We are using Spark 2.3.2 (Scala) on Hadoop 3.1.1 with Oozie to have a workflow run every 15 minutes.
We mostly have external tables stored as ORC. One of the jobs loads an external table to a dataframe and then uses it in different occasions for different analyses, thus we .persist it once we load it.
On a previous Spark and Hadoop version, when we weren't using external tables, Hive managed the locks and it happened that when the abovementioned table would be updated (by a separate process) the flow would break/fail. This was happening once or twice a day, so no big deal at the time. Now it happens that if the table gets updated it can result as empty if we hit the sweet spot of reading it while it is being rewritten. We implemented a count check on the dataframe, so that if its records are < arbitraryBusinessLogicNumber, we wait and then load the table again (still checking the count).

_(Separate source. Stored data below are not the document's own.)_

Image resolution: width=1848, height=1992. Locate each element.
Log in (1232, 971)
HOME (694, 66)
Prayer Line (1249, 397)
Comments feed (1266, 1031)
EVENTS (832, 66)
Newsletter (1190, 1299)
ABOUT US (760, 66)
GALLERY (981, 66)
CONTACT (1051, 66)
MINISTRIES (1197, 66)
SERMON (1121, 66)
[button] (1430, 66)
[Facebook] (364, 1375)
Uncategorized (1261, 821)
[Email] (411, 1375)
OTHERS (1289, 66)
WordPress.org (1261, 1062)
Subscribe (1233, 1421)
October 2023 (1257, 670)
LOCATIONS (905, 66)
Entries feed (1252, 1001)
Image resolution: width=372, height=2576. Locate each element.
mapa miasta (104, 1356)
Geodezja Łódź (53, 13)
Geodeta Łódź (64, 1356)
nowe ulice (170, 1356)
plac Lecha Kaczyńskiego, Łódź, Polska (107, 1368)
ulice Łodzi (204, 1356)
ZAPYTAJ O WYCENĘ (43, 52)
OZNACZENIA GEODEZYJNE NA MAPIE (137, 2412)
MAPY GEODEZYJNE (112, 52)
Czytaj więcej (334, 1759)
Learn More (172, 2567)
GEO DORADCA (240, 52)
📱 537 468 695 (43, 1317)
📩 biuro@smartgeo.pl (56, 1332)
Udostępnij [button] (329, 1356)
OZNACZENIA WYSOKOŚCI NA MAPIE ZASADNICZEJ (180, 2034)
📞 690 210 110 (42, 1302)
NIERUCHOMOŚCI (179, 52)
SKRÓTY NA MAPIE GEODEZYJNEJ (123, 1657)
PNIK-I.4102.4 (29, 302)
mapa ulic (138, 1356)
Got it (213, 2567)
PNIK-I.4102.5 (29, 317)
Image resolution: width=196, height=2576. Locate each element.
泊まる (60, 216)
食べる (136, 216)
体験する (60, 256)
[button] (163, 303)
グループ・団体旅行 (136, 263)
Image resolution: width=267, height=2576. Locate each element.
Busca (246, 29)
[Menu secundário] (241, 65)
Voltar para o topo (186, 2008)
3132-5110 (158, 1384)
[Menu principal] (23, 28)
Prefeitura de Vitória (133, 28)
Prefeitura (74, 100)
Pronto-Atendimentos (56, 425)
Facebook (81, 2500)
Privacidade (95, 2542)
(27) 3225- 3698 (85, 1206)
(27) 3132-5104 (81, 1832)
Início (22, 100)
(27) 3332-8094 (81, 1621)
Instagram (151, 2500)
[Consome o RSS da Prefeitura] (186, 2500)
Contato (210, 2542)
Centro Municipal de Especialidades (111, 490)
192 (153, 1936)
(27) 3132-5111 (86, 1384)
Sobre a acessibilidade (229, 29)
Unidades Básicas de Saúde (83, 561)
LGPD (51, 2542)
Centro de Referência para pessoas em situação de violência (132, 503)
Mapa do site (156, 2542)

However, it appears that sometimes the empty table sneaks in and messes things up, even after persisting the loaded non-empty dataframe.
I run some tests on the behaviour of .persist and noticed that indeed if the source table changes, then also the dataframe (even if cached and triggered with a .count), gets recomputed. And this is in line with all the Stackoverflow's posts and other articles I have read around.
I have looked into checkpointing a dataframe, but I have found only convoluted ways of reading it back  and I am not sure it would be a good solution.
Do you have any suggestion on the approach to take in such a situation?